The thresholds on the national excise tax system are adjusted for the first time in 14 years, greatly easing

compliance costs for small wineries around the country. Prior to the new rules, wineries with excise tax

liabilities in excess of NZD 10 000 were required to pay their tax obligations on a monthly basis. Following the

changes, only wineries with tax liabilities exceeding NZD 100 000 are required to pay every month. Small

wineries with obligations below NZD 50 000 only have to pay their tax liabilities once a year. Producers with tax

liabilities between NZD 100 000 and NZD 50 000 will pay excise tax once every six months.

Deductions on Software Development

The Revenue Minster of New Zealand Peter Dunne confirms that the Inland Revenue Department will treat

failed software development projects as deductible. Prior to the new rules, expenditures on software

development projects which failed were not deemed to be deductible. The change was aimed at removing

any barriers to businesses choosing to pursue new and innovative development projects.

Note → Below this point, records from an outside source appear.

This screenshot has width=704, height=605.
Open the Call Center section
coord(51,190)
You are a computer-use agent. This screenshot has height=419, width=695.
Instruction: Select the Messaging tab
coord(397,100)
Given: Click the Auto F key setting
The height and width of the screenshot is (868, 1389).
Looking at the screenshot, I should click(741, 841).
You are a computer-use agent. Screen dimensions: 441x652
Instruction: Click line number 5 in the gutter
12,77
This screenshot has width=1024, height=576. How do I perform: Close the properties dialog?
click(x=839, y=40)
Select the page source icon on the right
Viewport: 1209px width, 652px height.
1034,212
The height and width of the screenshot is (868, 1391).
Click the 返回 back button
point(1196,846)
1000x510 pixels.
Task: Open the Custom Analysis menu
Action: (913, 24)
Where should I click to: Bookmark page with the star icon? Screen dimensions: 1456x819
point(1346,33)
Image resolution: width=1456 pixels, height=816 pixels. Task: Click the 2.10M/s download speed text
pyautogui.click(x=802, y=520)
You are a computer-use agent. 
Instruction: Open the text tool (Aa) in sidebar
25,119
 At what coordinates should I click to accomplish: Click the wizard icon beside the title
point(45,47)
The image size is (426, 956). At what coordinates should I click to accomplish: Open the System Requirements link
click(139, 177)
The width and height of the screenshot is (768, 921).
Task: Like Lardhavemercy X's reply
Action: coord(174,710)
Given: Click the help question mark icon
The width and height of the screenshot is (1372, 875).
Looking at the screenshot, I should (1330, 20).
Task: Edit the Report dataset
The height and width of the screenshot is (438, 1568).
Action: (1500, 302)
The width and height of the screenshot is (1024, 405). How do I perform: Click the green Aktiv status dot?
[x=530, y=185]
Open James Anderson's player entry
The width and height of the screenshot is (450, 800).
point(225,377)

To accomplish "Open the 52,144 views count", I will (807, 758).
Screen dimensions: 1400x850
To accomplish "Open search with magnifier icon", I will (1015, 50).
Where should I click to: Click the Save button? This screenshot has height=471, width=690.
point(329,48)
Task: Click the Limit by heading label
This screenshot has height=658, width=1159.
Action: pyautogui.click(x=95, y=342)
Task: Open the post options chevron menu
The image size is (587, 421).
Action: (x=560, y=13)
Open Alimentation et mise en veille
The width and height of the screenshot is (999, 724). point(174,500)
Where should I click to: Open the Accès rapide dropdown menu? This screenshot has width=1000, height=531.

Tax Compliance Improvements

Following a series of public consultations a new Bill is passed, containing measures aimed at improving tax

compliance procedures and making it easier for New Zealand taxpayers to meet their obligations. As per the

suggestions given in the consultations, the IRD will implement greater use of online and electronic filing, and

reduce the number of paper forms that must be submitted. The new electronic filing systems and

infrastructures allow the government to implement greater information sharing between different

departments and agencies.

GST Fraud

The government clarifies Goods and Service Tax regulations, to eliminate the occurrence of “phoenix fraud

schemes”. The fraudulent practice involved two cooperating parties, which would claim that one party made a

large purchase from the other, and would receive a corresponding GST refund from the IRD. However, the one

of the parties would then wind down their company in order to avoid the GST obligation. New regulations were

introduced which made it impossible to exploit this loophole.

Gift Duties Abolished

Gift Duty is abolished for the disposition of any property in New Zealand after October 1st 2011. The levy was

removed as it was deemed to be inapplicable to the modern taxation and business environment, and set back

New Zealand taxpayers more in compliance costs than it raised as tax revenues.

Use of Money Interest Deductibility

The Inland Revenue Department clarified the rules regarding Use-of-money interest, saying that UOMI is now

an expense and is deductible. Prior to the clarification, UOMI was only counted as an expense under a very

limited set of conditions. UOMI can be claimed as an expense in the year it was paid.